Gary Kasparov is used to being in the spotlight, but less used to discussing Torah in a public forum. But that’s exactly what the former world chess champion did on a recent evening at a Moscow Jewish community center.
The talk on the weekly portion by Kasparov, 43, was part of a weekly seminar called Dvar Torah. Each Thursday night, the seminar brings together a group of businessmen, journalists, academics and professionals for that reason.
The seminar — now in its second year — is the brainchild of Yevgenia Albats, one of the best-known names in Russian political journalism of the last two decades and a professor of political science.
Kasparov, whose father is Jewish, said when Albats first approached him with the idea of speaking on what looked like a purely religious subject, he was inclined to say no.
“At first, I was shocked,” he said. Until he found out what the portion was about.
Last year, Kasparov retired from a professional career in chess to devote his time to politics and pro-democracy activism.
So it was no wonder that he turned his talk about a portion from the Book of Numbers into a debate about freedom and slavery, mass thinking and society’s ability to take responsibility for its own future — subjects that are relevant in today’s Russia.
The weekly seminar started in September 2004 with 15 people and has grown since then.
The list of speakers reads as a who’s who among the Russian business, journalistic and intellectual elites: from leading business tycoons and prominent lawyers to television anchors and a former Russian foreign minister. Some spoke out of curiosity, others were captured by Albats’ enthusiasm and, in the words of many of them, could not afford to say no to her.
One of the participants on a recent Thursday said he has missed only a handful of sessions in nearly two years.
“To me, this is the most meaningful event in the life of the Jewish community of Moscow,” said Mikhail Berger, a leading financial journalist.
To him and many other regulars, the seminar is particularly valuable because it is a rare grass-roots Jewish initiative in Russia.
“Most of other events are more of a formality, being part of someone else’s agenda,” Berger said. “What’s happening here touches me personally. It brings me back to reading the text.”
Albats has 170 people on her mailing list, and her weekly e-mail announcements on upcoming session include Web links to different Torah commentaries — from the most traditional to contemporary ones. Those who come to the seminar “can be whatever they want, from Jewish Orthodox to atheists,” she said.
“But before you make your judgment, you first need to read the book,” she said.
In fact, speakers and participants don’t necessarily have to be Jewish, although she thinks that “98 percent of those who come are Jews.”
Of course, celebrity speakers like Kasparov get the highest number of attendees — as many as 70.
But Albats says she never strived for numbers.
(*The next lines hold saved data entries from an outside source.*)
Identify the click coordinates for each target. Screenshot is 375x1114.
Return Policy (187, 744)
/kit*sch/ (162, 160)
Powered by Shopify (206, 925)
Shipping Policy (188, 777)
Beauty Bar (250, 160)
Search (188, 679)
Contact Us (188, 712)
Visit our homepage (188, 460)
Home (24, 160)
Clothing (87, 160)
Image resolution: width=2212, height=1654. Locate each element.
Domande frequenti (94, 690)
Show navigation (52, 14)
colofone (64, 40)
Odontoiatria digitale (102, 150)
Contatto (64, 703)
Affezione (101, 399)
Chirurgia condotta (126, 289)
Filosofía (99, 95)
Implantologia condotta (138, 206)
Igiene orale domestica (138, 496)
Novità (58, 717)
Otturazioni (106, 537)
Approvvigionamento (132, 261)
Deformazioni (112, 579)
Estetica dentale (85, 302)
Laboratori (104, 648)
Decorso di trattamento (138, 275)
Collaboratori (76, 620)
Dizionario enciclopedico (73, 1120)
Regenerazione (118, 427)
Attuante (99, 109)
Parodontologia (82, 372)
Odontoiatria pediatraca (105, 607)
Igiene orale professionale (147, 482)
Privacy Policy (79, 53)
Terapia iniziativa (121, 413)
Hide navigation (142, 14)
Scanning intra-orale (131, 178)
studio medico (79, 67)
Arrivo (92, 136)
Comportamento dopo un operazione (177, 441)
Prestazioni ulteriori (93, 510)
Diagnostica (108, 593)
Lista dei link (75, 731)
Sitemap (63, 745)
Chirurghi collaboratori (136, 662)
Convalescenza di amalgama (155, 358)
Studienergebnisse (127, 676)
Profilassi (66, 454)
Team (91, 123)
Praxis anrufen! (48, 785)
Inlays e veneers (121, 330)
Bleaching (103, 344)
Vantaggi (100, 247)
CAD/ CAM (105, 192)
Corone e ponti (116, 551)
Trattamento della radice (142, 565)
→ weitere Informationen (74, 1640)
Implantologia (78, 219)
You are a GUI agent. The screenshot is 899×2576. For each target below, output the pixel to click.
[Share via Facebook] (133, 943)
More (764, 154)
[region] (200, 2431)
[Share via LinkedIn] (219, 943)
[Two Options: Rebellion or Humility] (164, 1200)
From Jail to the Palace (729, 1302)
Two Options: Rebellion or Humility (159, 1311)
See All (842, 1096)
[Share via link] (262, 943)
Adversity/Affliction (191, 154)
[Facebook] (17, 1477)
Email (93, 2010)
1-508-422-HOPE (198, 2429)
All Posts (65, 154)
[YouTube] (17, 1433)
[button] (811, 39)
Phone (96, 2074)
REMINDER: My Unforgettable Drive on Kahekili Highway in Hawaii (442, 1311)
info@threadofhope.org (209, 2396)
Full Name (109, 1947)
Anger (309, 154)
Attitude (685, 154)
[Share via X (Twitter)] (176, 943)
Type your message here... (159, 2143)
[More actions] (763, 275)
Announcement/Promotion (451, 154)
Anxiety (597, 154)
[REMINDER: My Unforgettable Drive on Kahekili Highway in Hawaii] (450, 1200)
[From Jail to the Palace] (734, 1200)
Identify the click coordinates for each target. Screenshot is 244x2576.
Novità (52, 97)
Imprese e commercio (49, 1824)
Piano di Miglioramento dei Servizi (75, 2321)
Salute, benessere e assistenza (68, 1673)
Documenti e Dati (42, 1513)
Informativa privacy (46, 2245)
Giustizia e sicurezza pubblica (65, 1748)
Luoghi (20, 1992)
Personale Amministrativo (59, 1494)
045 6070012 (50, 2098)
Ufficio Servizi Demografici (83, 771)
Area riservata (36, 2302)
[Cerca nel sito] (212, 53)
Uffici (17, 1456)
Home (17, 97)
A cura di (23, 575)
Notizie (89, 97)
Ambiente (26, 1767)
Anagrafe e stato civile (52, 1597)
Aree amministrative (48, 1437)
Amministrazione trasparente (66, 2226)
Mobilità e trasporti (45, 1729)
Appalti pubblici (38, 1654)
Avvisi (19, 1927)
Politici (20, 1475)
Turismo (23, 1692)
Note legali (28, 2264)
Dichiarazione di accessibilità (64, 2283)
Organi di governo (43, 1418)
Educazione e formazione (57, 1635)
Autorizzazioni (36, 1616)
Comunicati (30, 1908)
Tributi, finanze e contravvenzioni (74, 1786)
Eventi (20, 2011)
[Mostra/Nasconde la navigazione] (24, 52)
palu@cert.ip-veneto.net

In fact, she shuns excessive publicity, does not allow photographs to be taken at the meetings and has refused several television requests.
She is running this activity on a zero budget, and the only organization that has some input is the American Jewish Joint Distribution Committee, which provides space for the seminar in its Nikitskaya JCC in Moscow.
Albats says for many of her speakers — especially the well-known figures — it is often not an easy step to accept her invitation, given that most Russian Jews are not even remotely familiar with the Torah.
She is not sure whether her project can be replicated. But her own initiative is modeled after what she saw at Harvard University a few years ago when she was completing her post-graduate studies there.
Some 30 years ago, Rabbi Ben Zion Gold of Harvard established a worship and study group at Harvard’s Hillel, and Albats said attending these sessions was one of the best experiences she had at Harvard.
Each session opens and closes with a traditional Jewish blessing in Hebrew on reading the Torah.
When it fits the portion, Albats organizes a mini-lecture on subjects like Jewish dietary laws, liturgy or cantorial tradition and invites knowledgeable speakers.
And at almost every session, there is a rabbi or even two in attendance: Moscow’s chief rabbi, Pinchas Goldschmidt, who is Orthodox, and Russia’s first and only woman rabbi, Nelly Shulman, from the Reform movement, attend nearly every week. They always have the privilege of making the final comments on the portion.
Albats, who authored many articles and a book on issues of anti-Semitism and tolerance in Russia, sees the seminar as a vehicle to help people define their Jewishness in positive terms.
“It’s the most important thing here: to stop think of yourself as a zhid, persecuted and resentful, and start feeling like the People of the Book.”